From the article about former hockey player Rod Buskas, quote everything from "He is hopeful" down to "the Golden Knights.", word for word.
EXTRACT Start Marker
Editor’s note: The Review-Journal’s “Where Are They Now” series catches up with athletes who played high school, college or professional sports in the Las Vegas Valley. Stories will run at least once a week.

Even as the COVID-19 pandemic has grounded flights throughout the world, Rod Buskas has still taken to the air.

The former NHL veteran who played two seasons for the Las Vegas Thunder is a senior Hawaiian Airlines pilot shuttling customers even though Hawaii has been under a 14-day quarantine for arriving fliers.

“That’s what’s really hurt Hawaiian Airlines,” Buskas said. “They’ve even quarantined the interisland (arrivals), so no one wants to go to Hawaii right now. Once they lift that quarantine, the future bookings look very strong, and people will want to go. They’ll want to go to Hawaii big time just like Vegas. I think once that’s lifted, we’re going to start lifting a lot of planes that are parked right now.”

Buskas, 59, got his private pilot’s license during his hockey career, which included playing on the first Thunder team. That 1993-94 team, which played in the now-defunct International Hockey League, averaged about 9,000 fans and often outdrew UNLV’s famed men’s basketball team at the Thomas & Mack Center.

Not only could Buskas see a future for the sport in Las Vegas, but he also saw one for himself and his family. His children, Blake and Paulina, graduated from Green Valley High School. Blake also graduated from UNLV and now is pursuing a career in aviation; Paulina went to The University of British Columbia in Vancouver and is a civil engineer in that Canadian city.

“I didn’t know where else I wanted to move,” Buskas said of settling in the Las Vegas area. “I was starting my career in aviation. I thought Vegas was a perfect spot.

“We went there for one year, and we’re there about 27 years later.”

Flying has taken Buskas to Japan in the Far East, Australia and New Zealand in Oceania and both U.S. coasts.

And he knows the Las Vegas-Honolulu route well, having flown his share of wide-body Airbus 330 jets between here and the airline’s hub city.

“I do a lot of Vegas because that sends me home, but I could end up going to any one of our routes,” Buskas said.

Buskas is seeing a disruption in the airline industry similar to the one experienced after the Sept. 11, 2001, terrorist attacks. He began flying for Hawaiian shortly before that dark day, but was furloughed from 2003 to 2007 because of the economic impact on aviation from the attacks.

“I got called back, and everything’s been good since then up until now with the pandemic,” Buskas said. “It’s another tough time for the airlines.”

He is hopeful the airline industry gets out of the penalty box soon and returns to full strength, and Buskas looks forward to being able to return to T-Mobile Arena to watch the Golden Knights.

Buskas has been a season ticket holder all three years.

“We sit down there and critique the game from the other side of the glass,” he said. “It’s a lot easier.”
EXTRACT End Marker
INFORMATION SHOWN Start Marker
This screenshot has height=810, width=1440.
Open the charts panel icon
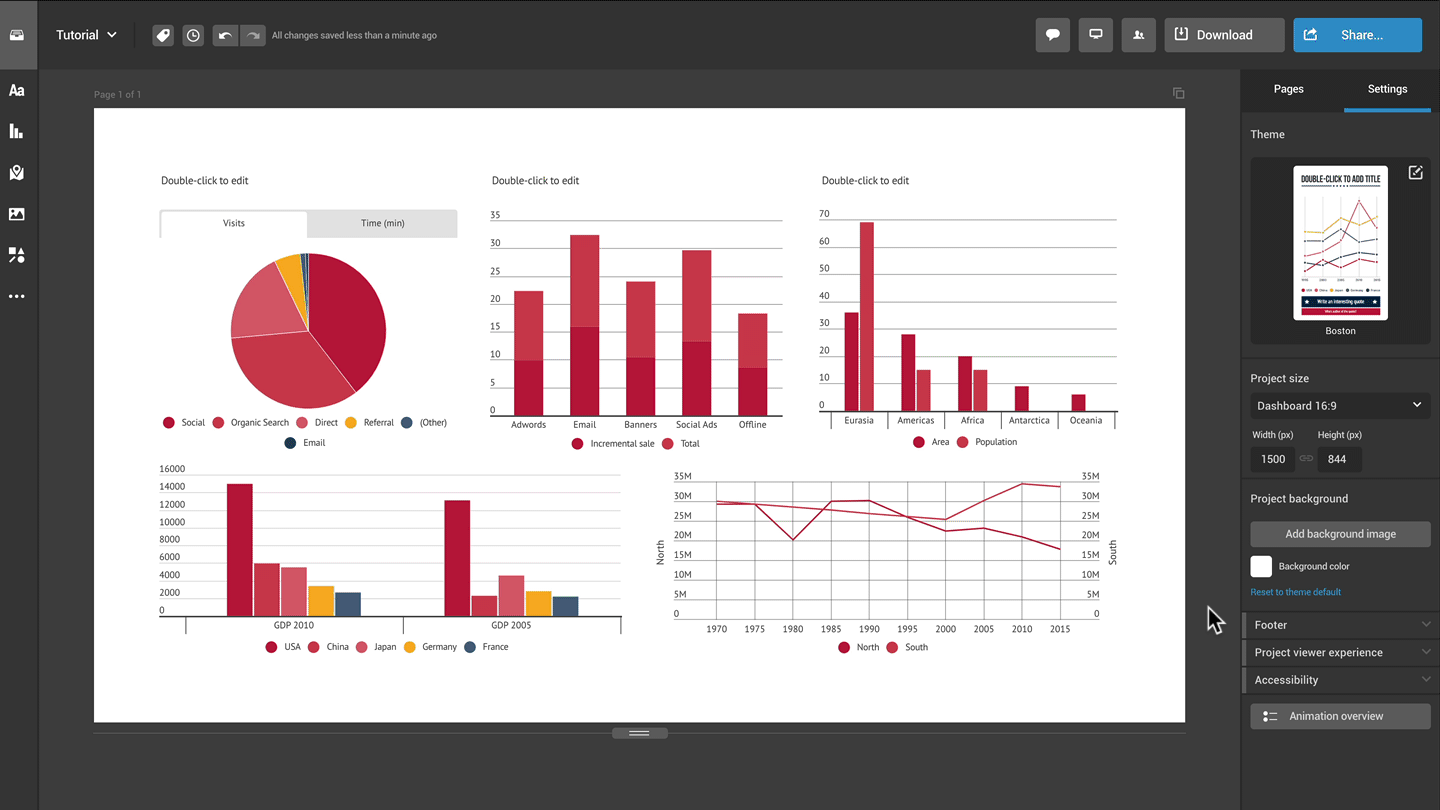click(x=17, y=131)
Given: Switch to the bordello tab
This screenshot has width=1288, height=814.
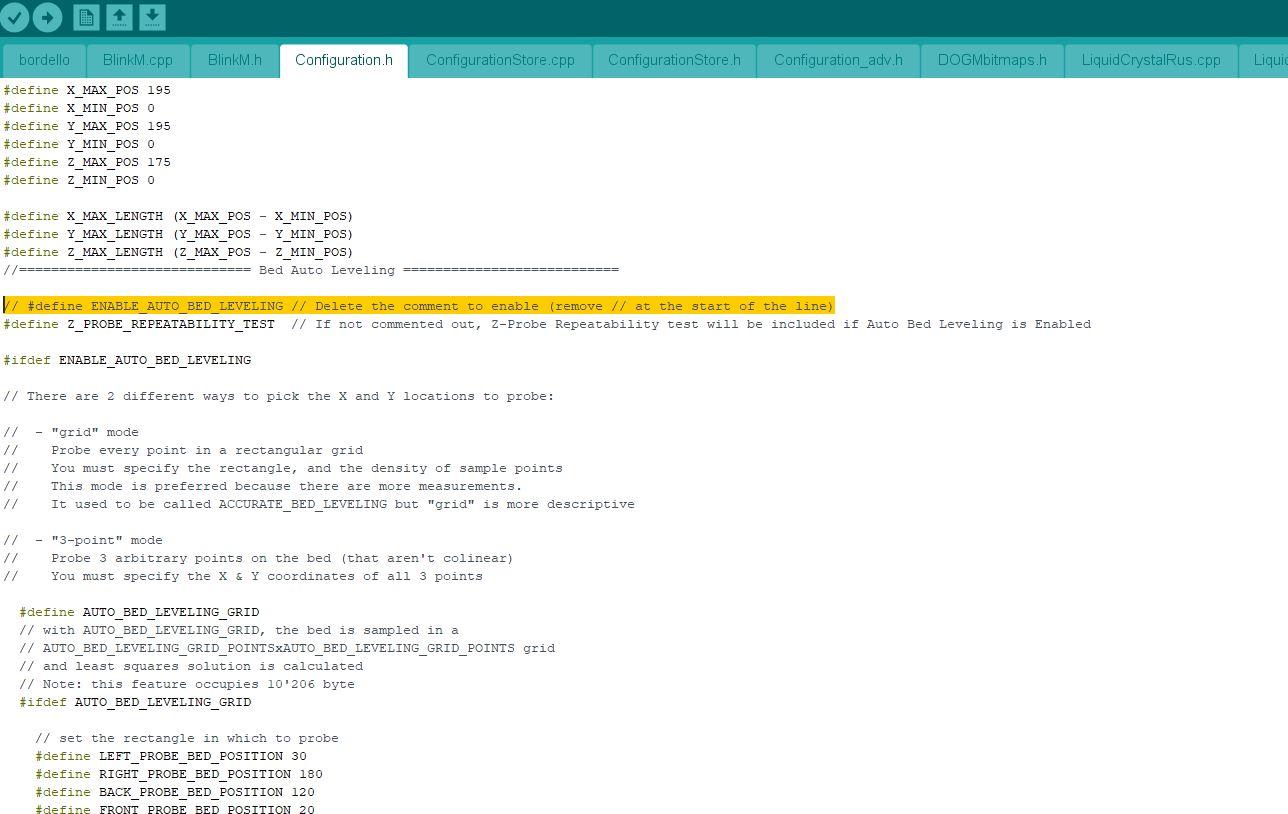Looking at the screenshot, I should click(44, 60).
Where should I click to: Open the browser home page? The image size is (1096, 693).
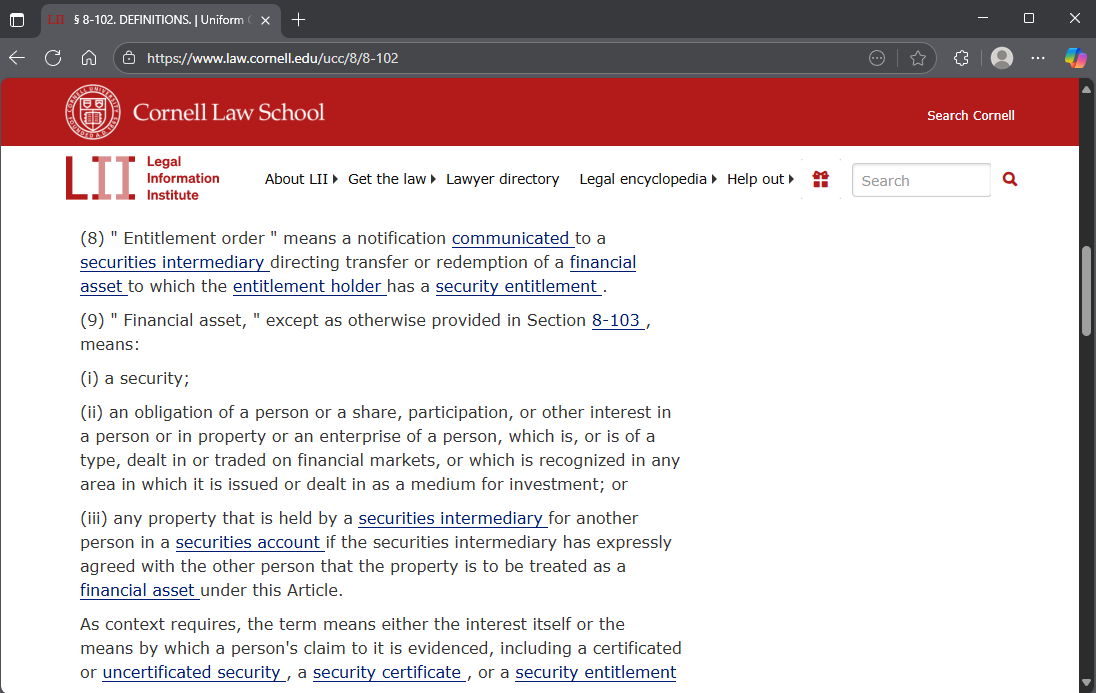click(x=89, y=58)
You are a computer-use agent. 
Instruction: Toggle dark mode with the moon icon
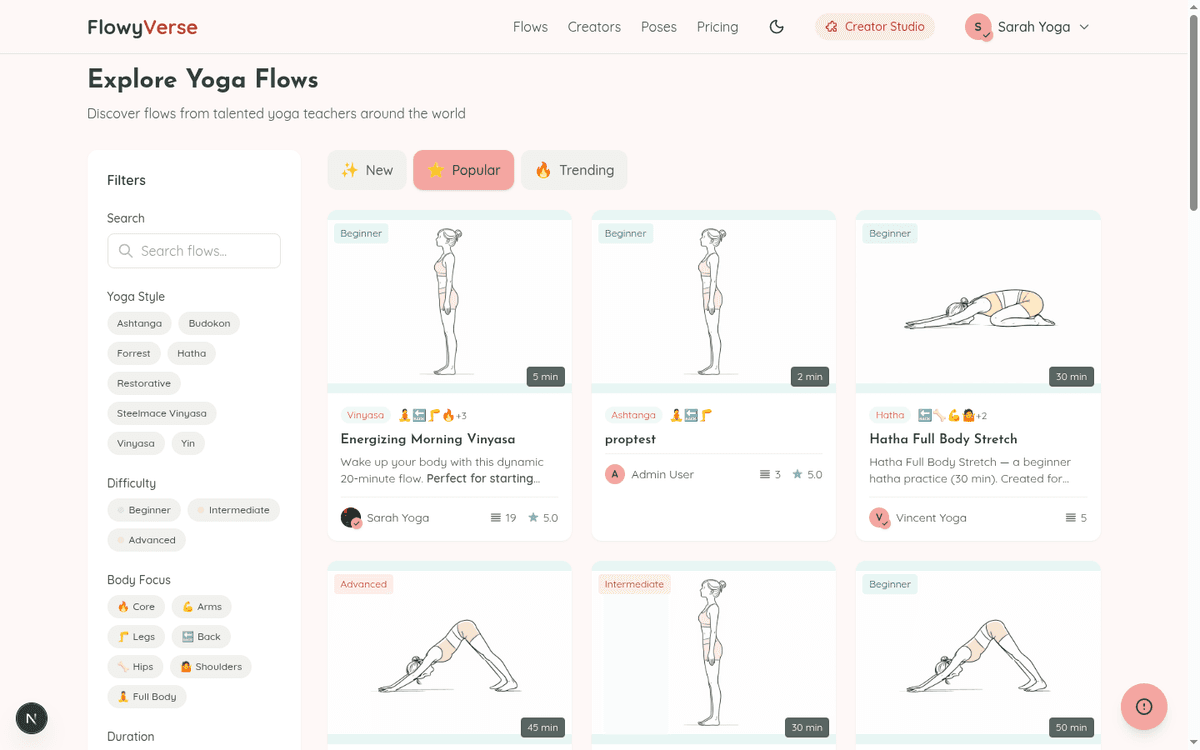pos(777,27)
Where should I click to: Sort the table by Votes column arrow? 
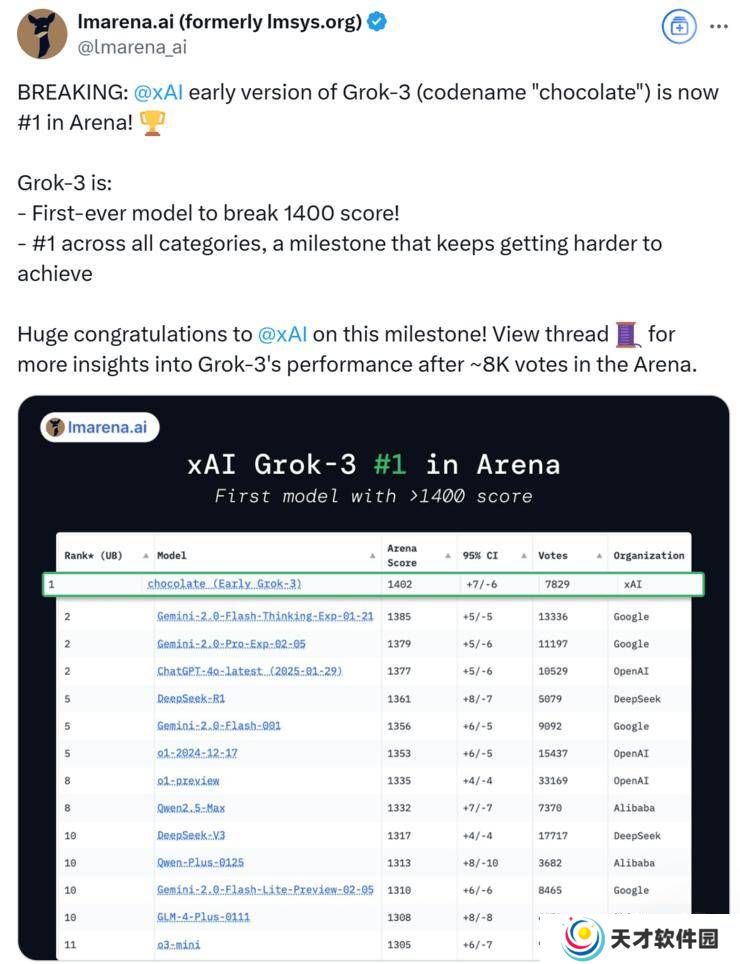[599, 556]
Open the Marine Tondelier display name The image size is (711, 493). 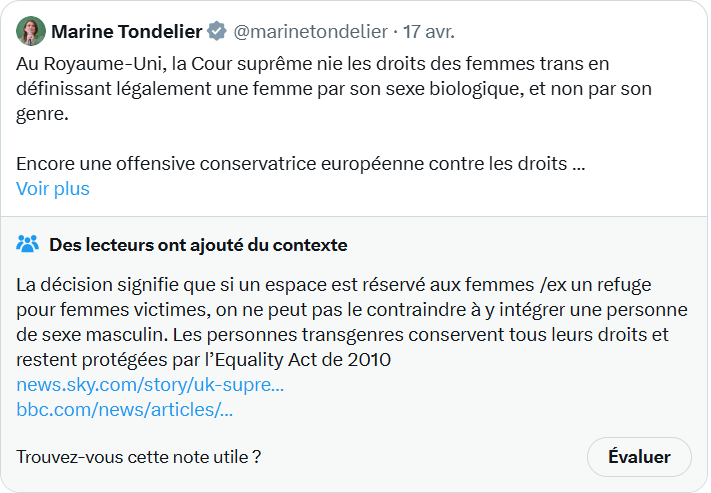pyautogui.click(x=127, y=32)
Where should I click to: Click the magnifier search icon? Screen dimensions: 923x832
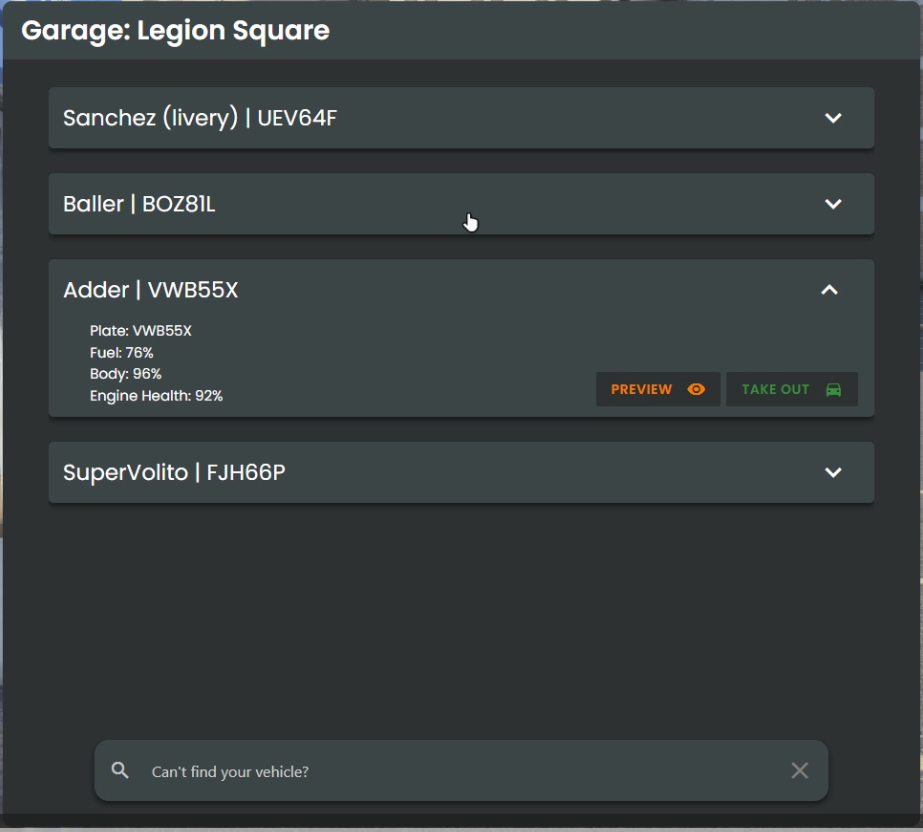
INFORMATION SHOWN End Marker
EXERCISE RESPONSE =>
He is hopeful the airline industry gets out of the penalty box soon and returns to full strength, and Buskas looks forward to being able to return to T-Mobile Arena to watch the Golden Knights.